The following helper extensions functions were used in the above code:

extension UIImage {
public convenience init?(color: UIColor, size: CGSize = CGSize(width: 1, height: 1)) {
let rect = CGRect(origin: .zero, size: size)
UIGraphicsBeginImageContextWithOptions(rect.size, false, 0.0)
color.setFill()
UIRectFill(rect)
let image = UIGraphicsGetImageFromCurrentImageContext()
UIGraphicsEndImageContext()
guard let cgImage = image?.cgImage else { return nil }
self.init(cgImage: cgImage)
}
func image(byDrawingImage image: UIImage, inRect rect: CGRect) -> UIImage! {
UIGraphicsBeginImageContext(size)
draw(in: CGRect(x: 0, y: 0, width: size.width, height: size.height))
image.draw(in: rect)
let result = UIGraphicsGetImageFromCurrentImageContext()
UIGraphicsEndImageContext()
return result
}
}
extension CGRect {
var center: CGPoint { return CGPoint(x: midX, y: midY) }
}

Prediction Using Core ML

Now that the image is input-ready, we need to do the following three things:

  1. Resize it to the input size 28 x 28.
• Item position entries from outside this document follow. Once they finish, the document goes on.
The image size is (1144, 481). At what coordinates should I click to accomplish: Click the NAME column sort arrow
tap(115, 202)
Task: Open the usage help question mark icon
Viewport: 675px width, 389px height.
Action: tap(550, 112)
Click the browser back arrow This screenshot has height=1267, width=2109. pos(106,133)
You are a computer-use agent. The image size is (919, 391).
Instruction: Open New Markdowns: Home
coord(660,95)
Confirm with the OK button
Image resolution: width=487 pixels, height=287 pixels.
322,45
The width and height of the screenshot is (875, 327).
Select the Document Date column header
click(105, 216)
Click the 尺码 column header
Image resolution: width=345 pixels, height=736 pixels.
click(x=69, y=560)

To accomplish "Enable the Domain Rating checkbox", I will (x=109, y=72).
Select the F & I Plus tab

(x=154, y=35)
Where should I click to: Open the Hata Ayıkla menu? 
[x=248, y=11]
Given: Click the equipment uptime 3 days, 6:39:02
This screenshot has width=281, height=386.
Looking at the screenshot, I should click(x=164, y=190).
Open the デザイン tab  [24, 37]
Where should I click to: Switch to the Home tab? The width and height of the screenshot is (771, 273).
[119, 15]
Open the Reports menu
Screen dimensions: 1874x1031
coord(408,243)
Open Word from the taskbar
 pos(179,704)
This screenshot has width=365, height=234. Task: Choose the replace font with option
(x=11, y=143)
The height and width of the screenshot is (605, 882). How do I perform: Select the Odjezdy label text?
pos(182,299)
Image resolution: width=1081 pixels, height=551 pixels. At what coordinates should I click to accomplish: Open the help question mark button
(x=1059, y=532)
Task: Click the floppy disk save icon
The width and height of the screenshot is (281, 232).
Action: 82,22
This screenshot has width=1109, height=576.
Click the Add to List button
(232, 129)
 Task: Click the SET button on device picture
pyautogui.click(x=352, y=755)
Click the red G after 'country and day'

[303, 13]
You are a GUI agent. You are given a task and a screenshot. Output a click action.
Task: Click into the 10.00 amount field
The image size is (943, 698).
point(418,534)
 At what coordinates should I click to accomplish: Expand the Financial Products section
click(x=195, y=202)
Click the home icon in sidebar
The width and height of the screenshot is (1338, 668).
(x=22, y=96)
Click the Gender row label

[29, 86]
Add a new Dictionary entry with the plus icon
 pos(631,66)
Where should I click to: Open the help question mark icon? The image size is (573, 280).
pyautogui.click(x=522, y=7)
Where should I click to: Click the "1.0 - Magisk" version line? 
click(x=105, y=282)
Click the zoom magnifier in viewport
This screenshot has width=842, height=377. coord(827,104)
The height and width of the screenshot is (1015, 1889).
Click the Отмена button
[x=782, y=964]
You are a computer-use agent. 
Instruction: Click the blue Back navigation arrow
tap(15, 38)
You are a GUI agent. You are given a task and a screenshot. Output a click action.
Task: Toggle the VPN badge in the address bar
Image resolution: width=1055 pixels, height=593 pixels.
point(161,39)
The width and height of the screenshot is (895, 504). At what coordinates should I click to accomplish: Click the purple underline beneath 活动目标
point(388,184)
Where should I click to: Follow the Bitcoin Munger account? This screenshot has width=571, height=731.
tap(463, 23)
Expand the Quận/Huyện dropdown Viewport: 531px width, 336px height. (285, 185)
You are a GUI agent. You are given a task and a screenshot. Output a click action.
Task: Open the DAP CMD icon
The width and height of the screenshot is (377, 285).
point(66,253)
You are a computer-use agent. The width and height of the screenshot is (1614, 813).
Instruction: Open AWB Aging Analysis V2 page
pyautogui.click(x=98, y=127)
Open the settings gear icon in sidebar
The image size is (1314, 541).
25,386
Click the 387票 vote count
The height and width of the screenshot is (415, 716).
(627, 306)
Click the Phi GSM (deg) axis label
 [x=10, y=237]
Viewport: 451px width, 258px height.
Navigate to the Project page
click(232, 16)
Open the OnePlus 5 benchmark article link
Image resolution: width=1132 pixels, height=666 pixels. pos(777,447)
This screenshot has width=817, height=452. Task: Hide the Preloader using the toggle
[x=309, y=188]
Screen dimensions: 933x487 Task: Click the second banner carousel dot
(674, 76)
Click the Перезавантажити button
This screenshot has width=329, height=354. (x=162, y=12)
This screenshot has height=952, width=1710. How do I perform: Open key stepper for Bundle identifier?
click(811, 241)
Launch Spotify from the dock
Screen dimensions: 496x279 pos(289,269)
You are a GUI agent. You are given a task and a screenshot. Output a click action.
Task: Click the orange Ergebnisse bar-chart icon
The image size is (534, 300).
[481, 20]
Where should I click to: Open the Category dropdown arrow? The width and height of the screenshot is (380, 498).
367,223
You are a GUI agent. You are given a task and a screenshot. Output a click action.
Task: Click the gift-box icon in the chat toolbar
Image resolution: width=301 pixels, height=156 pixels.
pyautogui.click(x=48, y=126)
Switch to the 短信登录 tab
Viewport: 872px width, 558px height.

  2. Convert it into a CVPixelBuffer in the grayscale color space.

  3. Feed it to the Core ML Model.

private let trainedImageSize = CGSize(width: 28, height: 28)
func predictImage(image: UIImage){
if let resizedImage = image.resize(newSize: trainedImageSize), let pixelBuffer = resizedImage.toCVPixelBuffer(){
guard let result = try? MNIST().prediction(image: pixelBuffer) else {
return
}
navigationBar.topItem?.leftBarButtonItem?.title = "Predicted: \(result.classLabel)"
print("result is \(result.classLabel)")
}
}

The following extension functions were used for the above code:

extension UIImage{
func resize(newSize: CGSize) -> UIImage? {
UIGraphicsBeginImageContextWithOptions(newSize, false, 0.0)
self.draw(in: CGRect(x: 0, y: 0, width: newSize.width, height: newSize.height))
let newImage = UIGraphicsGetImageFromCurrentImageContext()
UIGraphicsEndImageContext()
return newImage
}
func toCVPixelBuffer() -> CVPixelBuffer? {
var pixelBuffer: CVPixelBuffer? = nil
let attr = [kCVPixelBufferCGImageCompatibilityKey: kCFBooleanTrue,
kCVPixelBufferCGBitmapContextCompatibilityKey: kCFBooleanTrue] as CFDictionary
let width = Int(self.size.width)
let height = Int(self.size.height)
CVPixelBufferCreate(kCFAllocatorDefault, width, height, kCVPixelFormatType_OneComponent8, attr, &pixelBuffer)
CVPixelBufferLockBaseAddress(pixelBuffer!, CVPixelBufferLockFlags(rawValue:0))
let colorspace = CGColorSpaceCreateDeviceGray()
let bitmapContext = CGContext(data: CVPixelBufferGetBaseAddress(pixelBuffer!), width: width, height: height, bitsPerComponent: 8, bytesPerRow: CVPixelBufferGetBytesPerRow(pixelBuffer!), space: colorspace, bitmapInfo: 0)!
guard let cg = self.cgImage else {
return nil
}
bitmapContext.draw(cg, in: CGRect(x: 0, y: 0, width: width, height: height))
return pixelBuffer
}
}

Conclusion

So we managed to use CoreML and PencilKit framework together to determine the sketches drawn using the MNIST dataset. Machine learning on the device has plenty of use cases and inferring the drawings is just one of them. You can find the full source code in the Github Repository.